2008年12月18日、東京工業大学名誉教授で現実主義の論客として活躍した国際政治学者の永井陽之助さんが死去していたことが、09年3月18日にわかった。84歳。
1924年、東京生まれ。44年応召。台湾で敗戦を迎え、復員後、東京大学で丸山真男に師事。北海道大学教授、東京工業大学教授、青山学院大学教授を歴任。2度にわたりハーバード大学客員教授も務めた。政治社会学を専攻していたが、アメリカ留学中に起こったキューバ危機に衝撃を受け、政治社会学から国際政治学へ転向。65年「中央公論」に「米国の戦争観と毛沢東の挑戦」を発表し論壇デビュー。反核や軍事同盟反対の平和論、非武装中立主義を理想主義として批判する一方、吉田茂の軽武装・経済重視の戦後外交を吉田ドクトリンと名付け高く評価するなど、現実派の論客として注目を浴びた。

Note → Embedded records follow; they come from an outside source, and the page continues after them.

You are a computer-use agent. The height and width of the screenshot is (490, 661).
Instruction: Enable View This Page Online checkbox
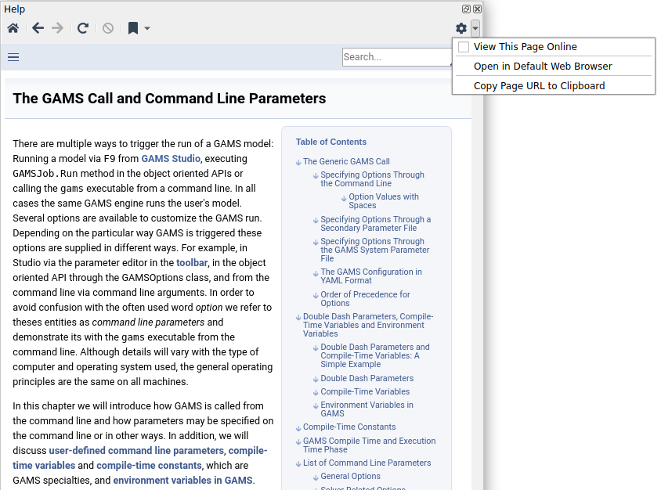click(x=464, y=47)
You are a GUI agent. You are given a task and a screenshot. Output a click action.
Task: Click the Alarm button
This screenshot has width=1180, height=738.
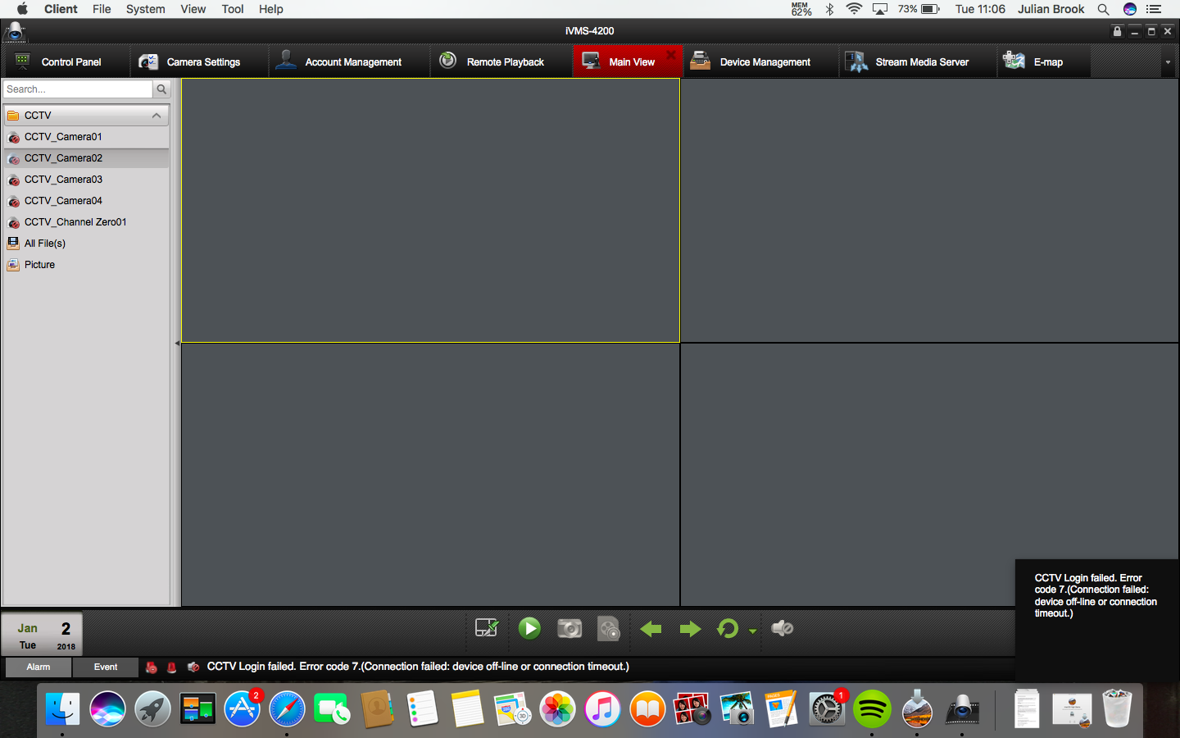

85年以降は非核・軽武装を唱え、軍事力を過大視するタカ派論者を批判。手島記念研究賞を受賞した「冷戦の起源」を著すなど冷戦研究でも名高い。「日本外交における拘束と選択」で吉野作造賞、「現代と戦略」で文藝春秋読者賞。他の著書に「柔構造社会と暴力」「政治意識の研究」「多極世界の構造」「時間の政治学」などがある。